> [What needs to be done] Update the items below so that each occurrence of "GUI agent" reads "screen assistant", leaving everything else unchanged.

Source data
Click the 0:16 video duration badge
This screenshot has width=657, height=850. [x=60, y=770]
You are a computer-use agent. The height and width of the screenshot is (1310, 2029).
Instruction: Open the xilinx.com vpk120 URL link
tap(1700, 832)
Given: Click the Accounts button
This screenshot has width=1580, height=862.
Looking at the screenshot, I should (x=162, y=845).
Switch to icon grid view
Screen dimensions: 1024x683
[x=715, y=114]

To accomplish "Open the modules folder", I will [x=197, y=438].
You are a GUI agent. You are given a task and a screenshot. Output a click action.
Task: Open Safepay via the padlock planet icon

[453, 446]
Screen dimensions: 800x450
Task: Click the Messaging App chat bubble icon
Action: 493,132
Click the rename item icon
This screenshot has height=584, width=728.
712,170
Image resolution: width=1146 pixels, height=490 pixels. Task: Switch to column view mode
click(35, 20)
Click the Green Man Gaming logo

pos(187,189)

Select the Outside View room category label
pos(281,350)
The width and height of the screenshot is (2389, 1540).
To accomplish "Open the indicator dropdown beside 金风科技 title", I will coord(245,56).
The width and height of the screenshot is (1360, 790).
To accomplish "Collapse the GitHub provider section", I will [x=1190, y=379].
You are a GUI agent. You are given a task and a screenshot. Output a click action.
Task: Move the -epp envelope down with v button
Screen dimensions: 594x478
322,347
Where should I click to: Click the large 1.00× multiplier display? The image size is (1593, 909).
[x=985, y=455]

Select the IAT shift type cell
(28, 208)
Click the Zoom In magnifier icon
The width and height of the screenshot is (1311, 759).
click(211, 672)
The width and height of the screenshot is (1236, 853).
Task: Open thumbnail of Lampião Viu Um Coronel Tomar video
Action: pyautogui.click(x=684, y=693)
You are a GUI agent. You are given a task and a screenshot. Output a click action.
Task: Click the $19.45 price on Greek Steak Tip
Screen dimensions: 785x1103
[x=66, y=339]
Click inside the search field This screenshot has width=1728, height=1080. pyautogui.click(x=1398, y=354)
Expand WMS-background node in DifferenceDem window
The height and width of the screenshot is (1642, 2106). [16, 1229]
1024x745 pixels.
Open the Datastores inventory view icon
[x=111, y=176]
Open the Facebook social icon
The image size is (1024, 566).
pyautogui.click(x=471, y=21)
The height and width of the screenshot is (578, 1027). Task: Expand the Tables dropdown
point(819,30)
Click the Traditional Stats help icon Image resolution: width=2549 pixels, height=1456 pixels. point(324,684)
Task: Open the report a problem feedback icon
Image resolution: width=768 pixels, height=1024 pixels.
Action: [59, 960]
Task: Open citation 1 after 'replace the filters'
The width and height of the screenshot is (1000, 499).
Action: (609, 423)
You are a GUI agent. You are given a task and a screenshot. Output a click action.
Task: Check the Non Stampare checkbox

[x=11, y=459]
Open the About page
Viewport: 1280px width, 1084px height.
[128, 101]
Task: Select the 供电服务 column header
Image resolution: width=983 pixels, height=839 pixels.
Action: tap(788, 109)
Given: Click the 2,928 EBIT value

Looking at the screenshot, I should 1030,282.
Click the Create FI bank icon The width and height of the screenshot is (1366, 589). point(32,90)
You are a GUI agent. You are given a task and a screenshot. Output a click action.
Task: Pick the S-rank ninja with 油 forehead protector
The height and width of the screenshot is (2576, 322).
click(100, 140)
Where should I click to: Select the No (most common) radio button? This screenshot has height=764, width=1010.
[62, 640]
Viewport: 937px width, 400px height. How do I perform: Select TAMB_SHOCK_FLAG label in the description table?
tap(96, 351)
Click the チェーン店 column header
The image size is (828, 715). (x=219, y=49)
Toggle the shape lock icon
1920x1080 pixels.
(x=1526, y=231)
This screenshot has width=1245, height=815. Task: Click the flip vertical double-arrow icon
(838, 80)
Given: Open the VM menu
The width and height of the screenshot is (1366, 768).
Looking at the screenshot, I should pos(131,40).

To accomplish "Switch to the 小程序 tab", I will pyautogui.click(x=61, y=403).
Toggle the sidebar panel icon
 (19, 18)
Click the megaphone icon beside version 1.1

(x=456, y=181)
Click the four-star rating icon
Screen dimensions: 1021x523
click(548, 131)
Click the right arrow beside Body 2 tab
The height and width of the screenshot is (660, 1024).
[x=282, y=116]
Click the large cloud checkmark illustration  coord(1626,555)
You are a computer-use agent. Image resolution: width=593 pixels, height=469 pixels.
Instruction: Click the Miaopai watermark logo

> [Response to this task]
Click the 0:16 video duration badge
This screenshot has width=657, height=850. [x=60, y=770]
You are a computer-use agent. The height and width of the screenshot is (1310, 2029).
Instruction: Open the xilinx.com vpk120 URL link
tap(1700, 832)
Given: Click the Accounts button
This screenshot has width=1580, height=862.
Looking at the screenshot, I should (x=162, y=845).
Switch to icon grid view
Screen dimensions: 1024x683
[x=715, y=114]

To accomplish "Open the modules folder", I will [x=197, y=438].
You are a screen assistant. You are given a task and a screenshot. Output a click action.
Task: Open Safepay via the padlock planet icon

[453, 446]
Screen dimensions: 800x450
Task: Click the Messaging App chat bubble icon
Action: 493,132
Click the rename item icon
This screenshot has height=584, width=728.
712,170
Image resolution: width=1146 pixels, height=490 pixels. Task: Switch to column view mode
click(35, 20)
Click the Green Man Gaming logo

pos(187,189)

Select the Outside View room category label
pos(281,350)
The width and height of the screenshot is (2389, 1540).
To accomplish "Open the indicator dropdown beside 金风科技 title", I will coord(245,56).
The width and height of the screenshot is (1360, 790).
To accomplish "Collapse the GitHub provider section", I will [x=1190, y=379].
You are a screen assistant. You are given a task and a screenshot. Output a click action.
Task: Move the -epp envelope down with v button
Screen dimensions: 594x478
322,347
Where should I click to: Click the large 1.00× multiplier display? The image size is (1593, 909).
[x=985, y=455]

Select the IAT shift type cell
(28, 208)
Click the Zoom In magnifier icon
The width and height of the screenshot is (1311, 759).
click(211, 672)
The width and height of the screenshot is (1236, 853).
Task: Open thumbnail of Lampião Viu Um Coronel Tomar video
Action: pyautogui.click(x=684, y=693)
You are a screen assistant. You are given a task and a screenshot. Output a click action.
Task: Click the $19.45 price on Greek Steak Tip
Screen dimensions: 785x1103
[x=66, y=339]
Click inside the search field This screenshot has width=1728, height=1080. pyautogui.click(x=1398, y=354)
Expand WMS-background node in DifferenceDem window
The height and width of the screenshot is (1642, 2106). [16, 1229]
1024x745 pixels.
Open the Datastores inventory view icon
[x=111, y=176]
Open the Facebook social icon
The image size is (1024, 566).
pyautogui.click(x=471, y=21)
The height and width of the screenshot is (578, 1027). Task: Expand the Tables dropdown
point(819,30)
Click the Traditional Stats help icon Image resolution: width=2549 pixels, height=1456 pixels. point(324,684)
Task: Open the report a problem feedback icon
Image resolution: width=768 pixels, height=1024 pixels.
Action: [59, 960]
Task: Open citation 1 after 'replace the filters'
The width and height of the screenshot is (1000, 499).
Action: (609, 423)
You are a screen assistant. You are given a task and a screenshot. Output a click action.
Task: Check the Non Stampare checkbox

[x=11, y=459]
Open the About page
Viewport: 1280px width, 1084px height.
[128, 101]
Task: Select the 供电服务 column header
Image resolution: width=983 pixels, height=839 pixels.
Action: tap(788, 109)
Given: Click the 2,928 EBIT value

Looking at the screenshot, I should 1030,282.
Click the Create FI bank icon The width and height of the screenshot is (1366, 589). point(32,90)
You are a screen assistant. You are given a task and a screenshot. Output a click action.
Task: Pick the S-rank ninja with 油 forehead protector
The height and width of the screenshot is (2576, 322).
click(100, 140)
Where should I click to: Select the No (most common) radio button? This screenshot has height=764, width=1010.
[62, 640]
Viewport: 937px width, 400px height. How do I perform: Select TAMB_SHOCK_FLAG label in the description table?
tap(96, 351)
Click the チェーン店 column header
The image size is (828, 715). (x=219, y=49)
Toggle the shape lock icon
1920x1080 pixels.
(x=1526, y=231)
This screenshot has width=1245, height=815. Task: Click the flip vertical double-arrow icon
(838, 80)
Given: Open the VM menu
The width and height of the screenshot is (1366, 768).
Looking at the screenshot, I should pos(131,40).

To accomplish "Switch to the 小程序 tab", I will pyautogui.click(x=61, y=403).
Toggle the sidebar panel icon
 (19, 18)
Click the megaphone icon beside version 1.1

(x=456, y=181)
Click the four-star rating icon
Screen dimensions: 1021x523
click(548, 131)
Click the right arrow beside Body 2 tab
The height and width of the screenshot is (660, 1024).
[x=282, y=116]
Click the large cloud checkmark illustration  coord(1626,555)
You are a computer-use agent. Image resolution: width=593 pixels, height=469 pixels.
Instruction: Click the Miaopai watermark logo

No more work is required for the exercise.